Uğur Meleke ‘nin Hürriyet gazetesindeki yazısı ise şu şekilde:
“Geçtiğimiz hafta Beşiktaş’ın Avcı ve yalçın dönemi arasındaki net farkı dile getirmiştim: Sergen Yalçın’ın gelişiyle topla oynama ortalaması %56’dan 67’ye, maç başına şut 13’ten 18’e çıkmış durumda.
Bugün daha spesifik bir kıyas yapma imkanımız var: İlk devredeki Rize-Antep-Başakşehir-Trabzon-Alanya maçlarının dördünde Beşiktaş, rakibinden daha az şut atmış. Şut sayısında sadece Rize’yi geçebilmiş. Ligin ikinci yarısındaysa bambaşka bir görüntü var. İlk devredeki maçta Alanya’ya karşı şutlarda 14-7 geride olan siyah beyazlılar, dün 18’e 8 üstünlük kurdular mesela.
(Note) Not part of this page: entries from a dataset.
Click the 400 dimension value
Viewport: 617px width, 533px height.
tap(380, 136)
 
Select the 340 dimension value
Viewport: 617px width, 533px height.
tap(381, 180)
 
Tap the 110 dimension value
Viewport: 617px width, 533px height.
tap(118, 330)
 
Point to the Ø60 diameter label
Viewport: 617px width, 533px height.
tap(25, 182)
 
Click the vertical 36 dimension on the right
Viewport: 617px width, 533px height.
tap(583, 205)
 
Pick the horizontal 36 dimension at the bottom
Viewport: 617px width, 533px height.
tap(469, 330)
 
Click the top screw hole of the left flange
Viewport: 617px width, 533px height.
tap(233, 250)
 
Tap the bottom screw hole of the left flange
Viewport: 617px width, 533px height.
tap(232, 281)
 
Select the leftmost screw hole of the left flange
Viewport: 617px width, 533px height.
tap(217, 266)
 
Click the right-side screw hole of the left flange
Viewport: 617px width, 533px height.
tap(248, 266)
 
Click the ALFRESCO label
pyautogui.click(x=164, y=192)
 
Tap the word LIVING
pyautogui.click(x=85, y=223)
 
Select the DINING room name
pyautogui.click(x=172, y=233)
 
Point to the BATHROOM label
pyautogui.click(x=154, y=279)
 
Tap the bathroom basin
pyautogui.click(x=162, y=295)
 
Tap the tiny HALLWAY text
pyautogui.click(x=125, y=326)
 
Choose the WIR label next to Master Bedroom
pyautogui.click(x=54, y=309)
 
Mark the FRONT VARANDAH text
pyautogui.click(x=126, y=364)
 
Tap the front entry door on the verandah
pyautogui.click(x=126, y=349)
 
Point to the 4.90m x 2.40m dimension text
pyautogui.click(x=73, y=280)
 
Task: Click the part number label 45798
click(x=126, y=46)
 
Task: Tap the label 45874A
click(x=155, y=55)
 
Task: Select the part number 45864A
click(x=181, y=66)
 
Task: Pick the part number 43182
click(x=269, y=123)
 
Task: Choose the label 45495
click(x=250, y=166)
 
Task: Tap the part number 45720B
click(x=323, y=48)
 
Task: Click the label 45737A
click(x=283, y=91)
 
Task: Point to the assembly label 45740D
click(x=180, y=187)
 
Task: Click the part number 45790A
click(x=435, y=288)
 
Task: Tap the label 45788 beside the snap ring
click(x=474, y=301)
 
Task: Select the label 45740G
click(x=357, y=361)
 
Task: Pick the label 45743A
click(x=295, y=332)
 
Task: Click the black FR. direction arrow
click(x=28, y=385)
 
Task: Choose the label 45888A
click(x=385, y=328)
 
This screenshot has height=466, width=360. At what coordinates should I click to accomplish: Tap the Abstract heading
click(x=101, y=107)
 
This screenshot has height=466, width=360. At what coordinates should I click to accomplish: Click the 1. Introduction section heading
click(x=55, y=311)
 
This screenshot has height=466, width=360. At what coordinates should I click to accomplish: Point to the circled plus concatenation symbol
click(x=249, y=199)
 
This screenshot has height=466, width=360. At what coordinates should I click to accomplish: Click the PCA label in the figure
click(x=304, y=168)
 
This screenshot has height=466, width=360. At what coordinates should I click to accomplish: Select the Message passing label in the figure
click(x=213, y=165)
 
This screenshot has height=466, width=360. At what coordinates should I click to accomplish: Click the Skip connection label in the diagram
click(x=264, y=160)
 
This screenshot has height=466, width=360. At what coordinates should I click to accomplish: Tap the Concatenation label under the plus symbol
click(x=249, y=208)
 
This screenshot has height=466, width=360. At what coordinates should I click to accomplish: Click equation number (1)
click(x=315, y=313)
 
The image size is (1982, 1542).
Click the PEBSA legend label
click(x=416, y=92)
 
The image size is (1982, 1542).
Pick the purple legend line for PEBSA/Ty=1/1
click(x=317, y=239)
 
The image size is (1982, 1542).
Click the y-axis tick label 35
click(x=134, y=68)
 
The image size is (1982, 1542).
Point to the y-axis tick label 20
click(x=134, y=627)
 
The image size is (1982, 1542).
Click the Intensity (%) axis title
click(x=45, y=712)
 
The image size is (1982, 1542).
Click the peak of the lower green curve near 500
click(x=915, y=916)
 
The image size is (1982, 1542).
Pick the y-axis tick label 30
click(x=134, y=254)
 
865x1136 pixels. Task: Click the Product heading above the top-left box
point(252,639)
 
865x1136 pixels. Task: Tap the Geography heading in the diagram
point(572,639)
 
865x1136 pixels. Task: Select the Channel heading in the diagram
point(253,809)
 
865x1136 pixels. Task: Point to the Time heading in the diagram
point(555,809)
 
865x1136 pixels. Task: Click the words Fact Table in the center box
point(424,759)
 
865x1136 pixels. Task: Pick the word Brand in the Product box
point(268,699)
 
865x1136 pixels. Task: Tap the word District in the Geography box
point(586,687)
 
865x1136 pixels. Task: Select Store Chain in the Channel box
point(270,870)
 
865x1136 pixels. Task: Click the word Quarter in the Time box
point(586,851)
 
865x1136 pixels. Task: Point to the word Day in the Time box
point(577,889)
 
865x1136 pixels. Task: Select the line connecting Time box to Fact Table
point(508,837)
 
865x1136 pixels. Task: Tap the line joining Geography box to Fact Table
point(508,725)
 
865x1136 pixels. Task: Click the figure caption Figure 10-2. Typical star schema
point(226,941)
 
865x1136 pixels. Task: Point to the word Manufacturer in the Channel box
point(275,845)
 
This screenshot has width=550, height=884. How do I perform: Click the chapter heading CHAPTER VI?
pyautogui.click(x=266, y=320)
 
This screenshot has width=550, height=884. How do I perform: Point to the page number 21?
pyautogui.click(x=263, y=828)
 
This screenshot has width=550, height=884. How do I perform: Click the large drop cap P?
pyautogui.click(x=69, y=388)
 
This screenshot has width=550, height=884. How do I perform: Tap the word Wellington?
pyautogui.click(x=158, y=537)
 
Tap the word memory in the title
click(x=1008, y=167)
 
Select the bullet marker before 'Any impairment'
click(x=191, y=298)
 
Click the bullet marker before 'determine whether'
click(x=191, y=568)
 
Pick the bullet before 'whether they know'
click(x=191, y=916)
Trabzon’a karşı da 29 şut ve ceza alanında 52 dokunma ile iki kategoride de sezon rekoru kırmışlardı. Yani Sergen Yalçın’la değişim net: Daha fazla arayan, deneyen, iştahlı-cesur bir Beşiktaş var artık sahada.”
“Ancak aynen Başakşehir ve Trabzon maçlarındaki gibi dün de ilk 85 dakikada Beşiktaş’ın temel eksiği ‘bitiricilik’ti yine. Burak’la, Boyd’la, Atiba’yla, Vida’yla net pozisyonlar yakaladılar ama o sihirli vuruşu yapamadılar penaltıya kadar. Bu noktada Sergen Yalçın’ın ‘futbolcuya vuruş öğretemezsiniz’ açıklamasına tam olarak katılmadığımı belirtmek zorundayım. Elbette futbolda yetenek, bir numaralı faktör. Bir futbolcuya doğuştan sahip olmadığı bazı yetenekleri sonradan enjekte etmeniz mümkün değil.
Ancak sporda birçok özellik çok tekrarla kazanılır, buna da ‘meleke’ denir. Sergen Yalçın özel yeteneği nedeniyle hiç frikik çalışmamış olabilir ama bir başka sporcu her gün idmanda 100 serbest atış kullanarak alışkanlık kesbeder, kas hafızası oluşturur, yani meleke kazanabilir. Elbette Sergen Yalçın, takımın bu sorununu 1 ayda halledemez ama Boyd’un, Güven’in, N’Koudou’nun hiç gelişmediğini görünce sezon başından beri çalışma konusunda bir eksiklik olduğu ortada.”